Quindi sì, è innegabile che il Partito conservatore sia sostanzialmente impazzito. - Un no deal rappresenterebbe una catastrofe economica. Il commercio con l'estero del Regno Unito è attualmente regolato da una miriade di accordi negoziati dall'Unione nel corso dei decenni a nome degli stati che ne fanno parte, dunque una volta abbandonato il club, il Regno Unito non avrebbe più alcun accordo commerciale, nemmeno con l'Europa.
- Abbiamo capito che il problema della Brexit sono le scelte incompatibili l'una con l'altra: per esempio mantenere il Nord Irlanda nel Regno Unito ma evitare un confine tra l'Irlanda e l'Europa.
- Credo che il problema più rilevante tra il popolo britannico sia che solo ad una piccola parte di esso importa abbastanza dell'Europa. L'Europa non è un tema importante per la maggior parte degli elettori britannici, perciò quando è stata offerta loro la scelta e hanno dovuto prendere una decisione, il fatto che l'Unione europea non funzionasse bene, insieme allo scontento per scelte del loro stesso governo, li ha portati a votare, con uno scarto ridotto, in tale direzione. Alla fine dei conti, però, sono troppo pochi i cittadini britannici a cui importa dell'Ue. Credo che in Italia, in Francia, in Germania, grazie all’esperienza della Seconda guerra mondiale, ci sia un più profondo sentimento di legame con l’Unione europea; in Gran Bretagna il problema è che troppe persone sono indifferenti o disinteressate all'Ue.
- Credo che il problema principale sia stato da parte britannica. Tuttavia, l’Unione europea, sin dalla crisi finanziaria globale del 2008, non ha funzionato bene. Non ha protetto le vite, gli standard di vita dei suoi cittadini, ha dimostrato processi di decisione politica lenti e problematici, soprattutto riguardo all'euro, ma anche sull’immigrazione.
- Credo che il Regno Unito perderà la sua voce, la sua influenza nelle decisioni, nei comportamenti e nelle azioni che verranno intraprese da Germania, Francia, Italia e dai principali Stati membri dell'Unione europea riguardo alla collettività. Sarà un Paese con un ruolo marginale, a cui si telefona per secondo, o per terzo, non per primo, per essere consultato e con cui allinearsi. Perciò saremo messi ai margini, perderemo influenza, perderemo voce, tutto questo. Quello che guadagneremo, credo sia forse una sorta di chiarezza nella nostra politica, per troppo tempo occupata da litigi sull'Unione europea. Ma comunque credo che ne guadagneremo ben poco.

■ ■ ■ ■ ■

Consegne>
(1) (a) Nel testo sulla Brexit, chi ha negoziato gli accordi che oggi regolano il commercio con l'estero del Regno Unito?
(b) Da quando l'Unione europea non ha funzionato bene?
(c) Quale esperienza avrebbe dato a Italia, Francia e Germania un legame più profondo con l'Unione europea?
(2) Puoi riprendere il testo sulla Brexit dopo la sua ultima frase e proseguirlo per qualche riga?

Materiale fornito>
■ ■ ■ ■ ■

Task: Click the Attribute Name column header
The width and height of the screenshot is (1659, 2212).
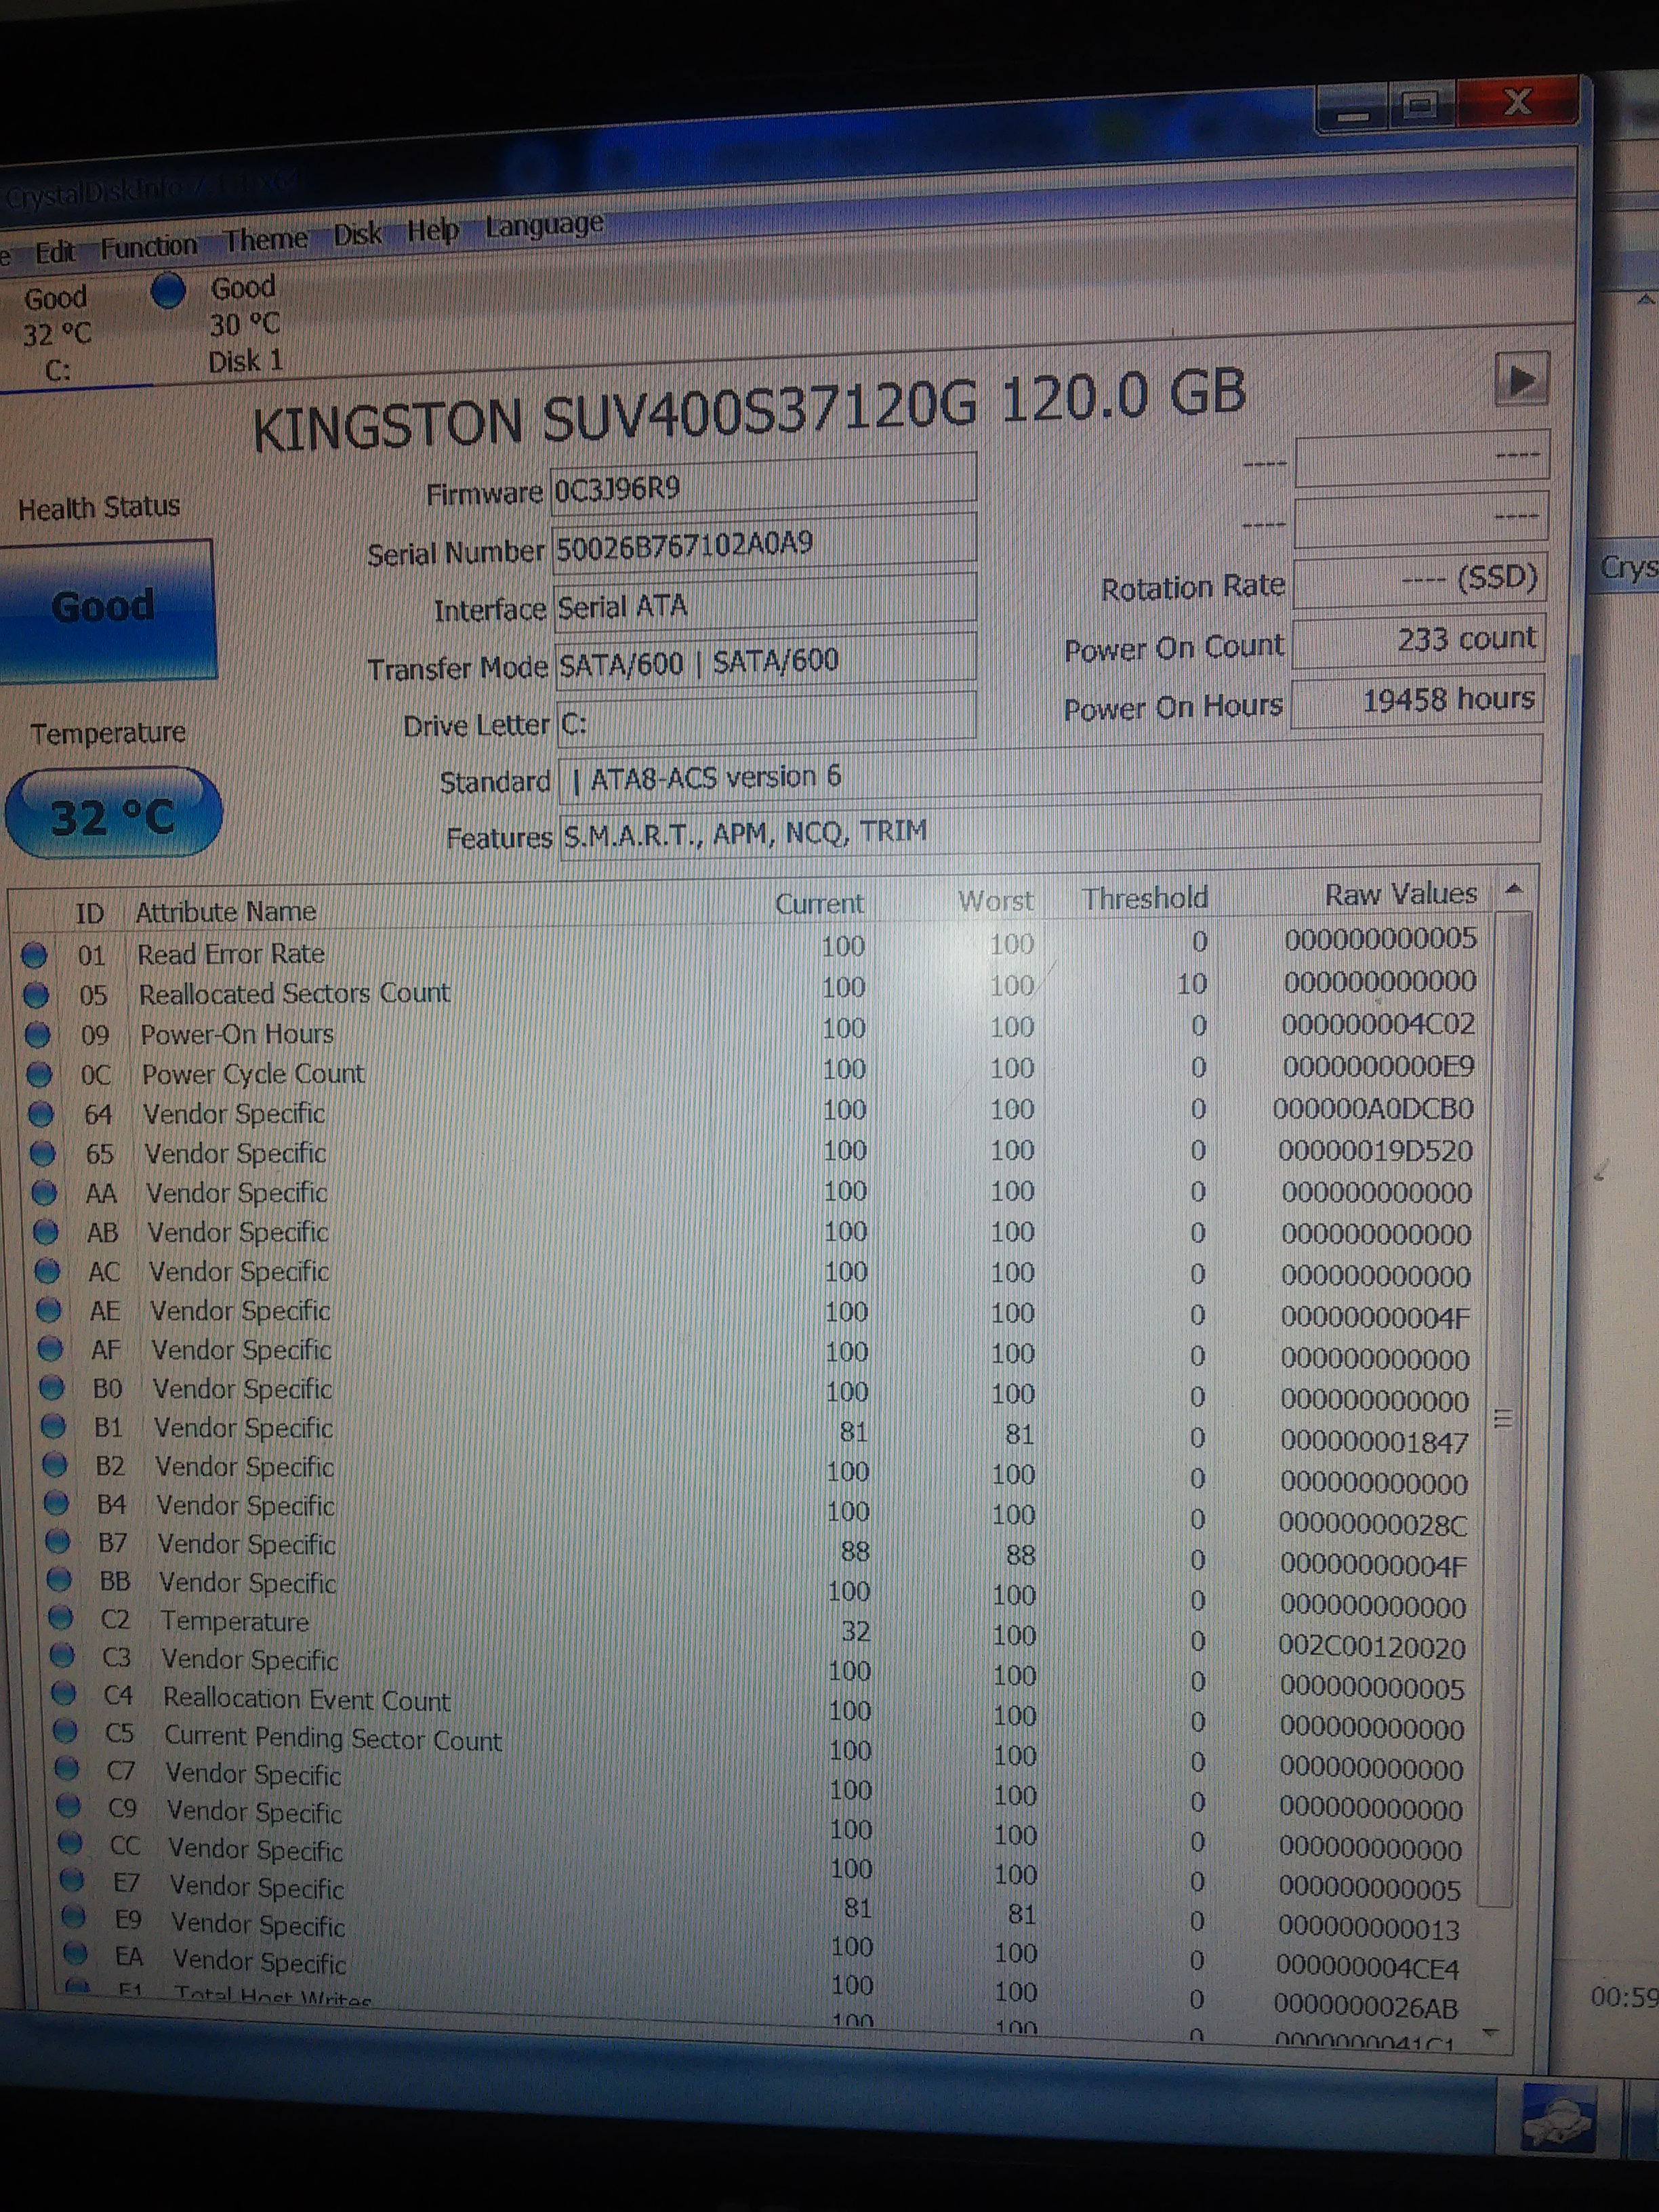Action: click(225, 912)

■ ■ ■ ■ ■

Esiti delle consegne>
(1)
(a) L'Unione, nel corso dei decenni, a nome degli stati che ne fanno parte.
(b) Dalla crisi finanziaria globale del 2008.
(c) La Seconda guerra mondiale.

(2)
- Sento che questo è un momento molto triste e assolutamente non necessario, dovuto a decenni di mala gestione politica da parte dei governi britannici. Ma ora è successo e dobbiamo conviverci.
- Non si vota per la Brexit o per Trump perché dicono la verità, ma perché incarnano, a torto o a ragione, un rifiuto del "sistema". E i social network, grazie all'ambivalenza della tecnologia che fa gli interessi di chi la sa usare meglio, sono il campo di battaglia preferito di chi si crede poco rappresentato dai mezzi d'informazione tradizionali. La postverità è incompatibile con la democrazia. Se lasceremo che si radichi e si diffonda in maniera duratura, ne pagheremo tutti il prezzo.
- Ralph Keyes definisce la menzogna "un'affermazione falsa, fatta in piena cognizione di causa con l'obiettivo d'ingannare". Un esempio? La campagna referendaria per l'uscita del Regno Unito dall'Unione europea sosteneva che Londra versava all'Ue 350 milioni di sterline alla settimana e che tale denaro sarebbe potuto essere investito nel servizio sanitario nazionale in caso d'uscita dall’Unione europea. L'affermazione era chiaramente falsa: non erano vere né la cifra né la promessa. Ma una volta scritta sugli autobus britannici a due piani è diventata credibile.
- Ricordiamo ancora che parte della campagna per il referendum del 2016 si era giocata sulla presunta presenza di "troppi stranieri" sul suolo britannico. Per i favorevoli all'uscita (leave), la definizione di "straniero" coincideva con le persone provenienti da altri paesi dell'Unione europea. Una sorta di versione britannica dell'"idraulico polacco".
Dopo il voto per uscire dall’Unione e anni di incertezze, negoziati sfiancanti e psicodrammi in parlamento, almeno un milione di europei ha deciso di lasciare il paese dove aveva ricostruito la sua vita ma dove non si sentiva più benvenuto. I britannici ne hanno patito le conseguenze prima di tutto nel sistema sanitario, che dipendeva molto dal personale straniero. Nel frattempo nessuno ha prestato molta attenzione agli autotrasportatori, che a causa di complicazioni amministrative hanno deciso di tornare nel loro paese.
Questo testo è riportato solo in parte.